Mailing List Archive

lucene index merge performance degrades over time
Hello!

This is a bit of a shot in the dark.

We are using Lucene 5.2.1 and have a "merging indexer" that merges a large
number of index segments produced upstream by a cluster of ingestion
workers. These workers ingest batches of text/web documents and indexes
them, then passes these small indexes as fragments to be merged into a set
of bigger indexes by the aforementioned merging indexer.

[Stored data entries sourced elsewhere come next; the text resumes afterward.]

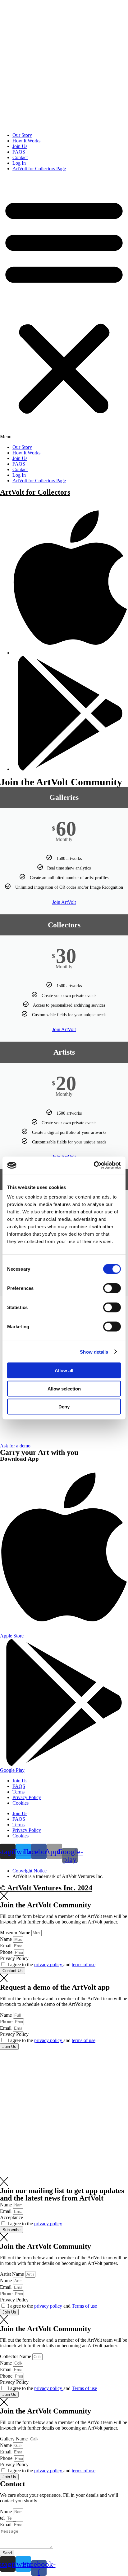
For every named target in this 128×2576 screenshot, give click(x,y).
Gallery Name (14, 2438)
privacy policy (48, 1964)
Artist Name (12, 2274)
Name (6, 1939)
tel (3, 2518)
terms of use (83, 1964)
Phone (7, 1952)
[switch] (112, 1288)
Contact (20, 157)
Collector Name (16, 2356)
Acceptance (11, 2217)
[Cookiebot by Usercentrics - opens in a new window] (93, 1165)
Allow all (64, 1370)
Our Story (22, 135)
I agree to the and (51, 1964)
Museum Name (15, 1932)
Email (6, 1945)
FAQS (18, 151)
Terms (18, 1791)
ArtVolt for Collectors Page (39, 168)
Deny (64, 1406)
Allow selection (64, 1388)
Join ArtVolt (64, 902)
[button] (64, 308)
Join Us (19, 146)
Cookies (20, 1803)
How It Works (26, 140)
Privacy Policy (26, 1797)
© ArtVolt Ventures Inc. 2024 (46, 1888)
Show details (94, 1351)
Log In (19, 163)
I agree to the (34, 2223)
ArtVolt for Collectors (35, 492)
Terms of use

The merging indexer has a set of 30 indexes—it can be more, but I'm testing
w/ 30—and the incoming fragments are delivered to one of these indexes for
merging. (Note: The distribution of fragments across indexes is not even,
but rather based on certain criteria.) The number of incoming fragments is
quite large, 50K-100K per hour.

I'm running into a strange problem whereby the performance of the merging
(specifically, IndexWriter.addIndexes, IndexWriter.commitData, and
IndexWriter.commit calls) degrades over time. It starts off quite fast,
then after 10-15m degrades quickly, then over the next several hours
degrades further, but slowly, until settling down to a very low rate.
(Meanwhile processing of the incoming queue falls behind.)

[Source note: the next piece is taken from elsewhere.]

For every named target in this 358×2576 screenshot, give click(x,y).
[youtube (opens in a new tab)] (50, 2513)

Even more strangely, upon java process restart, the performance spikes back
up, and then the same degradation pattern repeats.

The performance looks like this (measured in fragments processed over time):

[image: image.png]

That's a graph of fragments processed per minute. Each one of those spikes
is after a process restart.

Can anyone think of an explanation for this?

This has been tested in AWS on various Linux instances using fast NVMe SSD
ephemeral storage.

Any insights or vaguely plausible theories would be considered
appreciated.Thanks!